It’s essential to achieve the right balance between empowering teams throughout your organization to connect with target audiences using relevant brand messages, and the clear need for oversight in order to maintain brand consistency. Here are some ways to help you achieve that balance.

First, Be Strategic

Brand consistency starts with a clear brand strategy. Determine how your brand supports and embodies the mission and vision of your business.

Identify Key Qualities

Once you have set the direction for your brand, define the qualities and attributes that differentiate it in the marketplace. Incorporate these qualities and attributes into your brand identity.

Educate, Empower & Enforce

Deploy your strategy and guidelines throughout your organization and provide tools and materials to ensure everyone is on the same page, delivering the same message, in the same tone, with the same look and feel.

Once deployed, monitor your brand and enforce the guidelines you’ve established. Periodically gauge your success by surveying customers and prospects for their impressions of your brand. Make adjustments to your strategy as needed.

How to Create Brand Consistency

In the brand consistency survey mentioned earlier, 95% of those surveyed said their organizations have branding guidelines, but only one-quarter have formal guidelines that are consistently enforced. And, more than 60% reported materials are always, often or sometimes created that don’t conform to brand guidelines.

Streamlining processes for creating approved marketing materials helps assure consistency with your brand guidelines. It also prevents your sales force or distributors from creating their own materials and eroding your brand equity.

Here are some tips and tools that can help deliver a consistent brand, particularly across a distributed organization.

Brand Guidelines

Brand guidelines outline specifics, such as fonts, color or logo placement. But they do much more than that. Effective brand guidelines often include positioning statements, brand attributes, brand stories, elevator speeches and more. These elements are critical to help local sales teams fully understand your brand and how they can bring it to life for customers.

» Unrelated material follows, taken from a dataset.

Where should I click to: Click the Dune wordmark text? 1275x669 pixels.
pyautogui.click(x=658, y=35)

Nordstrom is a perfect example of this. You can expect the same great service at any Nordstrom you visit. Staff is trained to go above and beyond to help every customer that walks into their department store.

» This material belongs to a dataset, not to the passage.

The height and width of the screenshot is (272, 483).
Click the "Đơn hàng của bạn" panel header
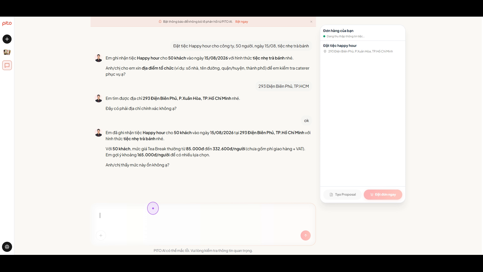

The more specific your brand guidelines are, the fewer opportunities your local sales teams will have to deviate from them. Include details on specific brand elements, such as:

  • Precise brand color matching. Sophisticated digital printing services ensure your brand colors are exactly matched to the right shades.
  • Quality of print materials. Higher quality paper for more upscale brands.
  • Tone conveyed by your font. Old-fashioned and traditional versus clean and modern.
  • Delivery medium. Will the message be sent by email, letter, postcard, or over social media?
  • Formality and tone of the message. Specifications should be set for the formality versus informality of all interactions with clients.

Done well, brand guidelines can inspire local teams to truly understand the heart and soul of your brand. Those motivations are critical in creating an authentic experience for local customers, which ultimately helps drive brand loyalty and purchasing behavior.

Chick-fil-a is an example of a franchise brand that has cultivated a consistent brand experience at the local level – from the consistent quality of its food to its friendly customer service.

Brand Style Guide

Brand style guides focus on written materials – tone of voice, personality, spelling, grammar and writing style. Like brand guidelines, the style guide should do more than outline how to communicate with customers. It should provide the why – why it’s important to represent the brand in a specific brand voice or writing style. Style guides create a consistency in written communications, helping to create strong relationships with consumers.

Marketing Material Templates

Put the power of customizing materials in the hands of local teams without sacrificing the brand. Offer templates of brochures, posters, signage, emails and more that allow staff to update and personalize materials within specific areas, and according to brand and style guides. Templates are an easy and effective way to engage local teams, while corporate retains control of messaging.

Local Sales Teams

The teams in local markets are a critical component of your branding strategy. Engage them early, listen to them often and empower them to make choices when it comes to marketing to customers. Those choices could include customizing marketing templates, participating in select marketing campaigns, or ordering relevant materials for their unique locations. A great, easy way to gather their feedback is through email surveys. Discover marketing campaign preferences, engagement and their customer preferences through quick, electronic surveys.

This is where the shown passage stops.